Taliban insurgents entered Kabul after previously taking control of all of Afghanistan's other major cities apart from the capital. Prior talks between the Taliban and the Afghan government on a political understanding that could lead to a peace deal, backed by the United States and its allies, have failed to make significant progress. (CBC News)
Here is an expert from McGill University that can provide comment on this issue:
Safia Amiry, PhD candidate, Department of Integrated Studies in Education
“As an Afghan woman who grew up under the extreme oppression of the first Taliban regime, I was horrified to see the scenes unfolding in Kabul and throughout Afghanistan this week. The withdrawal of U.S. and NATO troops from the country have left many Afghan nationals struggling for survival and fearing for their basic human rights. This is especially true for our women and girls who will no longer have the opportunity to go to school and who will suffer immensely under Taliban rule. Western and other nations must step forward to assist the Afghan people, those trying to flee and, most importantly, those who cannot.”

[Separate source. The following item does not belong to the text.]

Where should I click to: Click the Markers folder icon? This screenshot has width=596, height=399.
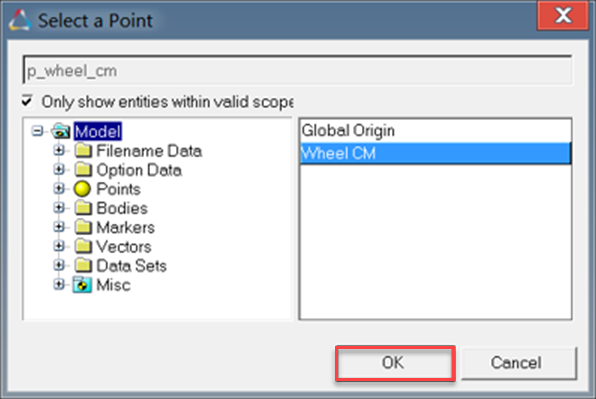(83, 227)
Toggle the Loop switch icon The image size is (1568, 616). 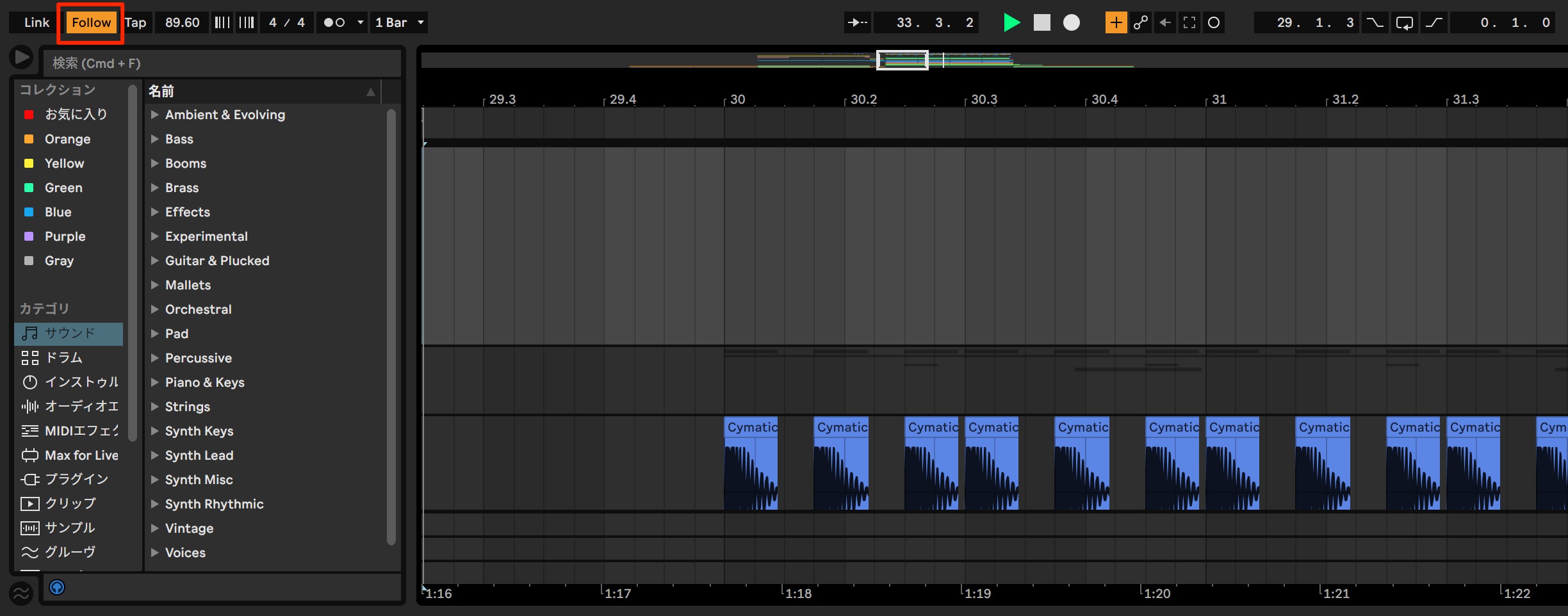(x=1405, y=22)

Safia Amiry is a PhD candidate in the Department of Integrated Studies in Education and a research assistant for Define the Line, a McGill-led research collective that addresses sexual violence, gender-based violence, and cyberbullying in classrooms, on university campuses, and in society at large. Her research looks at at the role of women in the peace-building process in post-conflict countries, especially Afghanistan.